Après avoir franchi l’accueil puis l’entrée du donjon munie de sa herse et ses massives portes de bois, je grimpe un large escalier de bois conduisant à un palier desservant plusieurs salles. Certaines d’entre-elles sont aménagées en salle de banquet médiéval. Des panneaux et des maquettes expliquent l’histoire du lieu. Le premier édifice date du début du XIIe siècle. Il est établi par la famille Arnaud, seigneurs du Vivarais. En 1145, le comte cède le château à l’évêque de Die pour financier sa participation à la croisade. Cependant, la ville demeure sous la juridiction du comte de Valentinois. Cette situation engendre un conflit politique entre les deux seigneurs durant trois siècles. Ainsi, l’évêque et le comte édifient sur le même site deux châteaux, dont les enceintes sont séparées que de quelques mètres. L’évêque possède le château haut. En 1267, le comte Aymard III réussit à s’approprier l’ensemble. Il transforme le château supérieur en une énorme tour qui sera achevée en 1394. En 1483, le comté est intégré à la province du Dauphiné faisant partie du domaine royal. La tour sert de lieu de réception et de stockage. Une garnison y réside afin de surveiller les environs. Elle commence à servir de prison à compter de la fin du XVe siècle. En 1633, Louis XIII ordonne la destruction du château de peur qu’il tombe aux mains des protestants. Après négociations avec les édiles, seule la tour est conservée. Dix ans plus tard, le roi donne au prince de Monaco le duché de Valentinois. Par ce geste, il le remercie de son aide dans la guerre franco-espagnole et le dédommage des pertes subies. La famille Grimaldi devient seigneur de Crest jusqu’à la Révolution. La France garde la jouissance de la Tour à charge à la ville d’assurer les frais d’entretien et de fonctionnement. En 1754, on construit une rampe d’accès donnant sur la ville, comptant cinq tronçons de marche en pas d’ânes. Il s’agit de celle que j’ai moi-même empruntée. En réalité, le donjon se compose de trois tours reliées par d’épaisses courtines, dont l’une constitue un énorme bouclier. L’espace entre les tours formaient une cour à ciel ouvert, avant d’être recouverte d’une toiture abritant les escaliers et les paliers desservant les différentes salles.

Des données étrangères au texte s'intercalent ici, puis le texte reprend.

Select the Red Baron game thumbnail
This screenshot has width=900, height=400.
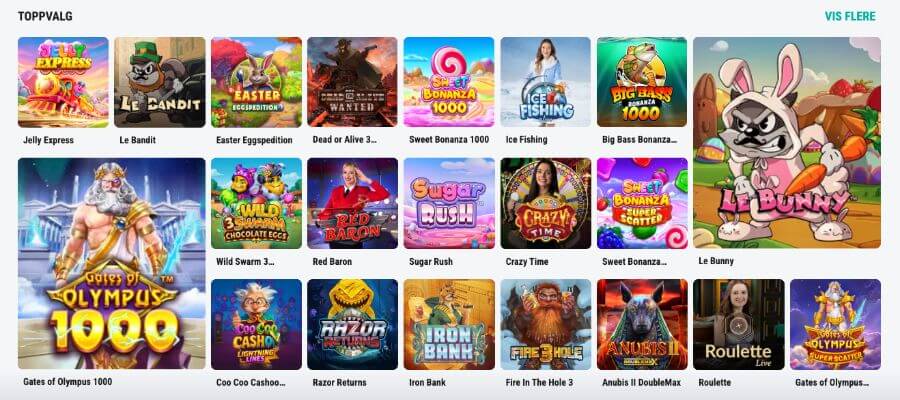(x=352, y=203)
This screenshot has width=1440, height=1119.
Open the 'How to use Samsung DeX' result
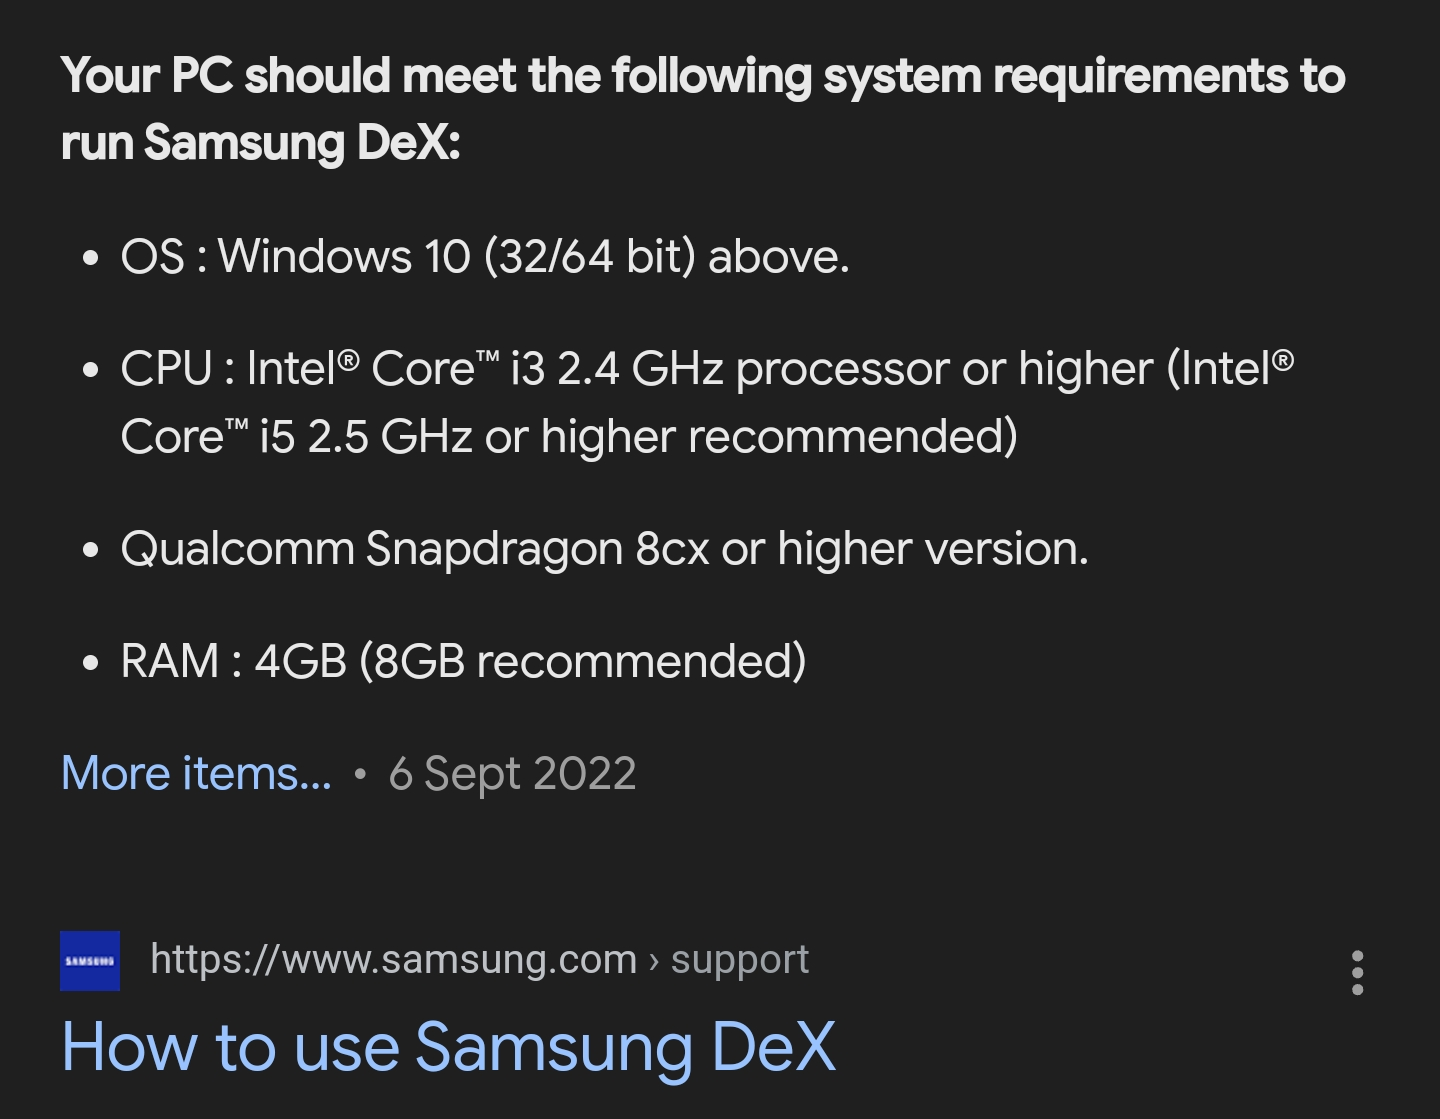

Je visite les immenses cellules offrant des reconstitutions, comme celle de cette famille de protestants. En effet au milieu du XVIIe siècle, le donjon sert exclusivement de prison pour des victimes de lettres de cachets, des administrateurs locaux fautifs et des protestants suite à la révocation de l’Édit de Nantes en 1685. La garde des prisonniers est confiée à des militaires. A partir de 1711, des invalides de guerre assurent cette mission. Les évasions sont rares. On en dénombre sept pour le XVIIIe siècle. La plupart du temps, elles se soldent par un échec. L’unique accès passe par le logement des gardes. Il faut donc tenter la sortie par les fenêtres qui sont hautes perchées et munies de barreaux. L’évasion la plus spectaculaire est celle de Philippe Rivoix, 70 ans, le 29 novembre 1759. Après 12 ans d’emprisonnement, il empile tout son mobilier pour atteindre la fenêtre en hauteur, puis il fond le plomb des barreaux. Ensuite, il descend le long du mur avec une échelle de draps. Hélas, celle-ci est trop courte et il fait une chute mortelle de 10 mètres. En 1789, il reste cinq prisonniers. A partir de 1793, la prison est réhabilitée pour enfermer les détenus de droits communs, les prêtres réfractaires et les ennemis de la Nation. La population carcérale ne cesse d’augmenter. Cependant, le budget alloué à l’entretien et au fonctionnement de la tour est insuffisant. La population carcérale explose en 1851, suite aux révoltes dans la Drôme en contestation au coup d’état de Napoléon III. Cette année, la tour accueille 450 prisonniers. Les murs des prisons sont recouverts de graffitis. Les prisonniers y gravent leurs noms et les dates de détentions. Certains dessinent, comme par exemple cette scène de dragonnade véritable bande dessinée, ou des soldats en uniforme napoléonien.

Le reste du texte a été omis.